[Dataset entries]
**********

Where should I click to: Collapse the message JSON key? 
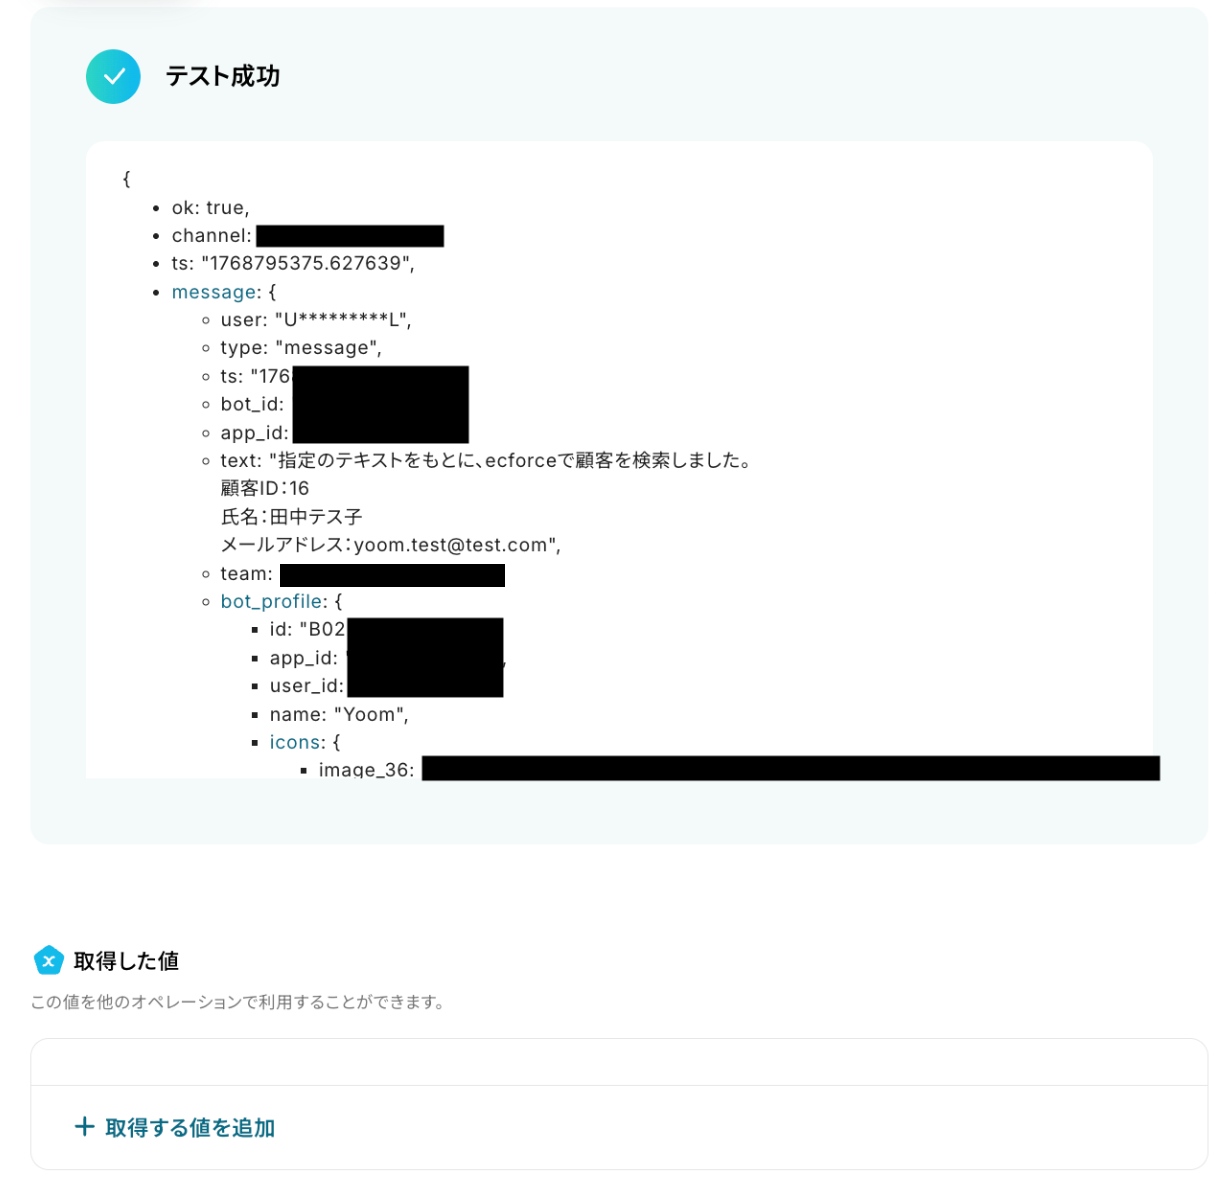pyautogui.click(x=214, y=292)
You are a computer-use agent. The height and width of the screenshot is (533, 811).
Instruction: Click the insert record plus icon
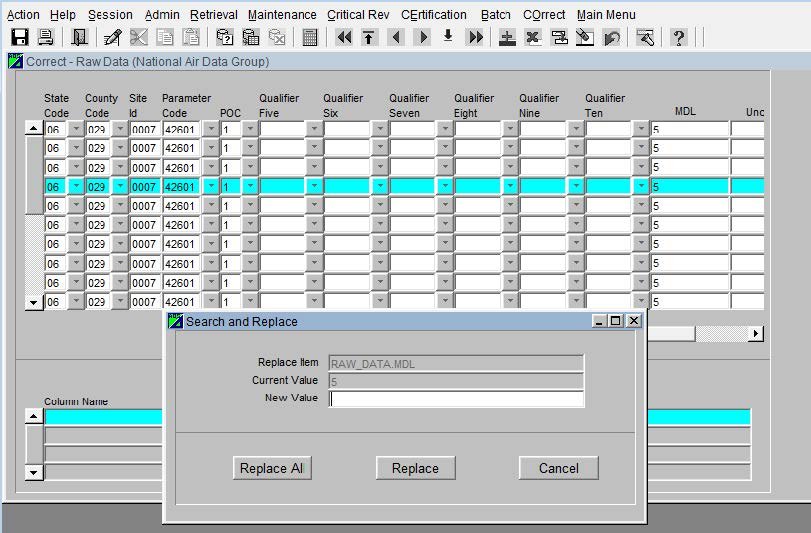click(507, 37)
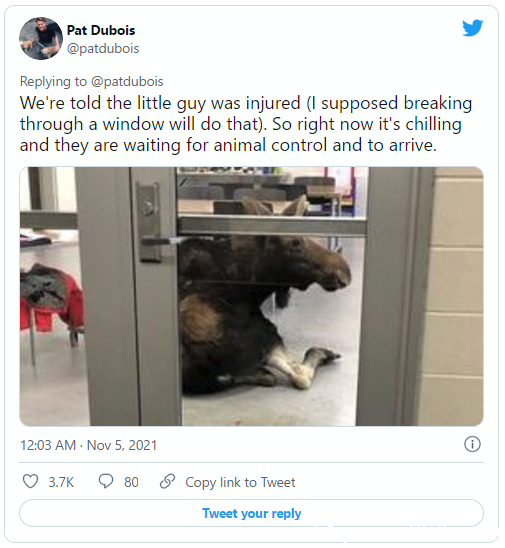Click the Replying to label
505x548 pixels.
(x=53, y=81)
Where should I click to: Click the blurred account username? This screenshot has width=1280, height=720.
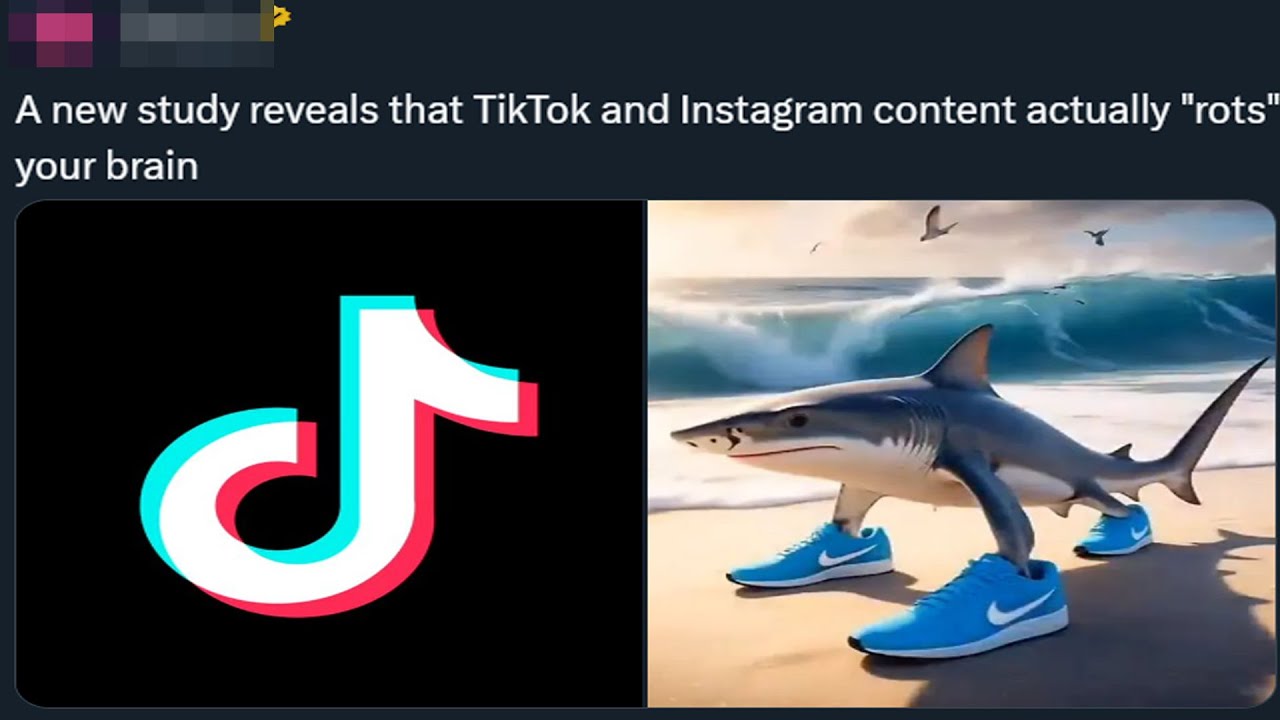pyautogui.click(x=196, y=34)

**********

Work required: Your task is to restate every record word for word. Omit all pictures.

Response box:
Where should I click to: Collapse the message JSON key? 
pyautogui.click(x=214, y=292)
You are a computer-use agent. The height and width of the screenshot is (533, 811).
Instruction: Click the insert record plus icon
click(507, 37)
Click the Replying to label
505x548 pixels.
(x=53, y=81)
Where should I click to: Click the blurred account username? This screenshot has width=1280, height=720.
pyautogui.click(x=196, y=34)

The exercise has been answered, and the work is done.